WHAT THE TASK REQUIRES —
Look through the data below and output, unchanged, every line from the one holding "Where should I click to: Click" through the one holding "The height and width of the screenshot is (545, 665).", inclusive. Skip the pictures.

Excerpts from a dataset:

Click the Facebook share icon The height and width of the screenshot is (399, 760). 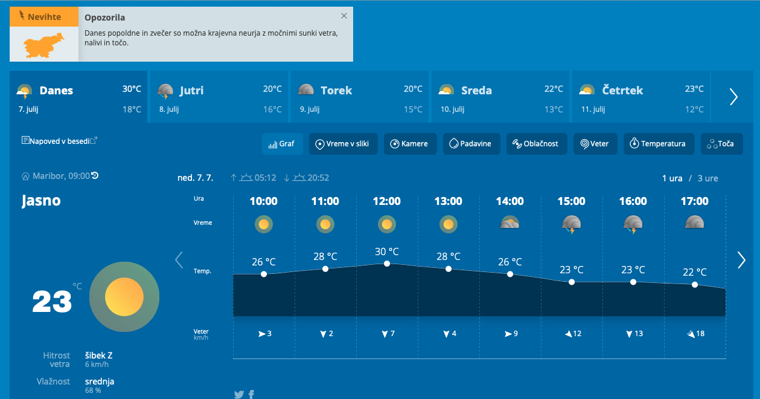251,395
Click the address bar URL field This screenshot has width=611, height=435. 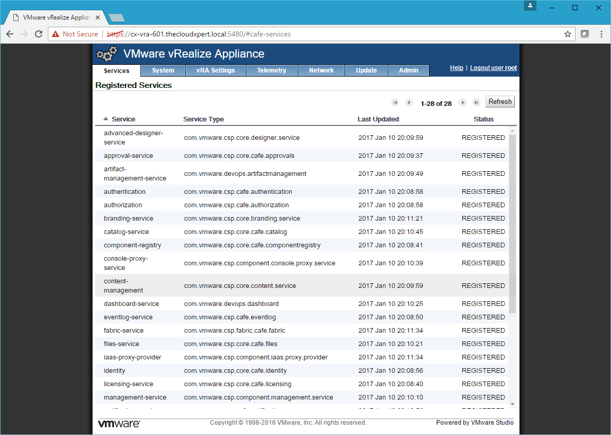click(x=334, y=34)
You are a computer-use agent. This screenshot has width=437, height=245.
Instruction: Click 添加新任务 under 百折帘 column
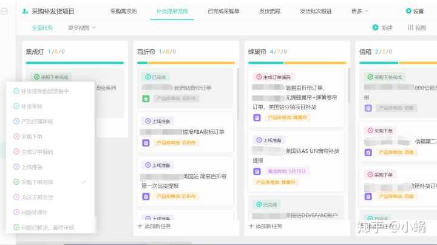point(155,226)
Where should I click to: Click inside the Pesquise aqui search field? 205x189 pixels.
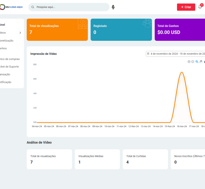click(71, 7)
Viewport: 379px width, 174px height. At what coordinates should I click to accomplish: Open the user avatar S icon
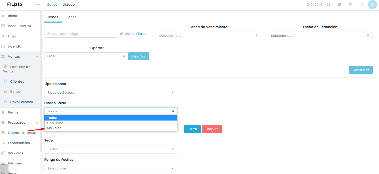(x=372, y=5)
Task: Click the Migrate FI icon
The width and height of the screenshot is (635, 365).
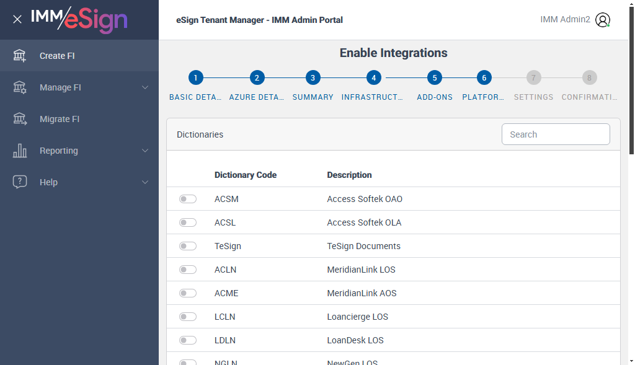Action: click(20, 119)
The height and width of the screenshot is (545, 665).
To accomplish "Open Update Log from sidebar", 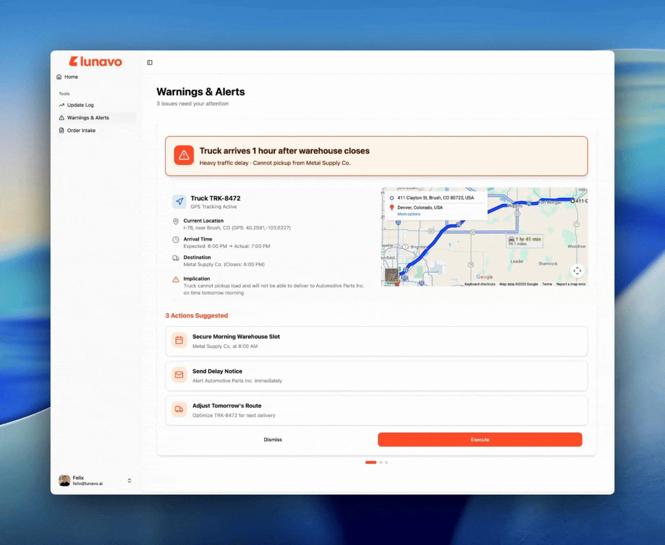I will pos(80,105).
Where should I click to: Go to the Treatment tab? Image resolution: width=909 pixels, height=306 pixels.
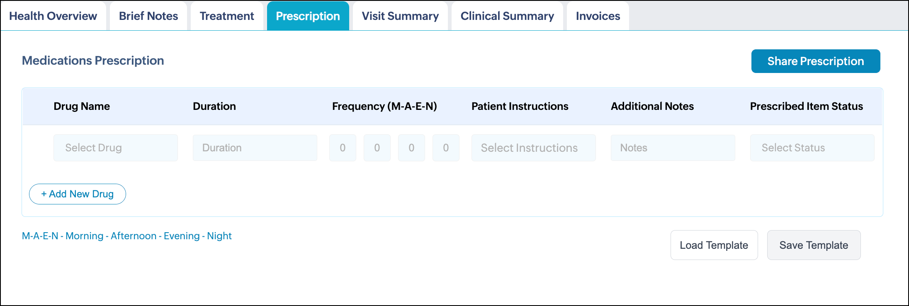point(227,16)
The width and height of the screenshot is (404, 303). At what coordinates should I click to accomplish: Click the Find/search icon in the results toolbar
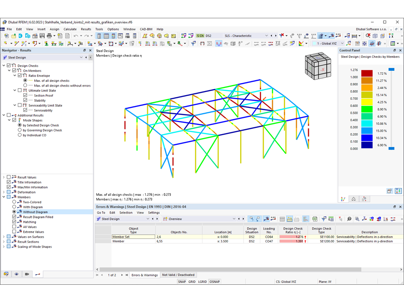pos(357,219)

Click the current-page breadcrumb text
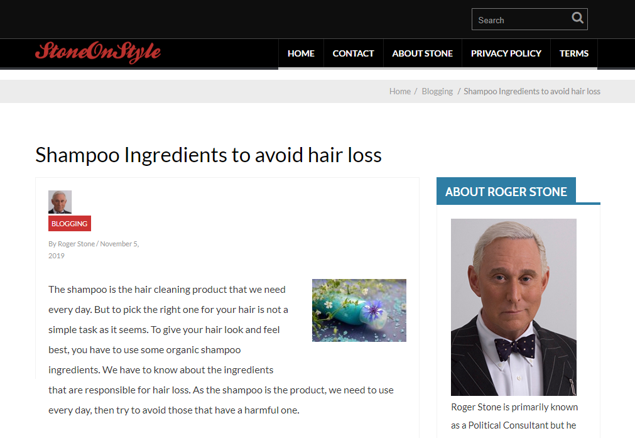click(532, 92)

OUTPUT OF THE EXERCISE —
Where should I click to: Click inside the Pesquise aqui search field? 205x189 pixels.
click(71, 7)
Viewport: 379px width, 174px height. At what coordinates should I click to accomplish: Open the user avatar S icon
(x=372, y=5)
Task: Click the Migrate FI icon
The width and height of the screenshot is (635, 365).
Action: click(20, 119)
The height and width of the screenshot is (545, 665).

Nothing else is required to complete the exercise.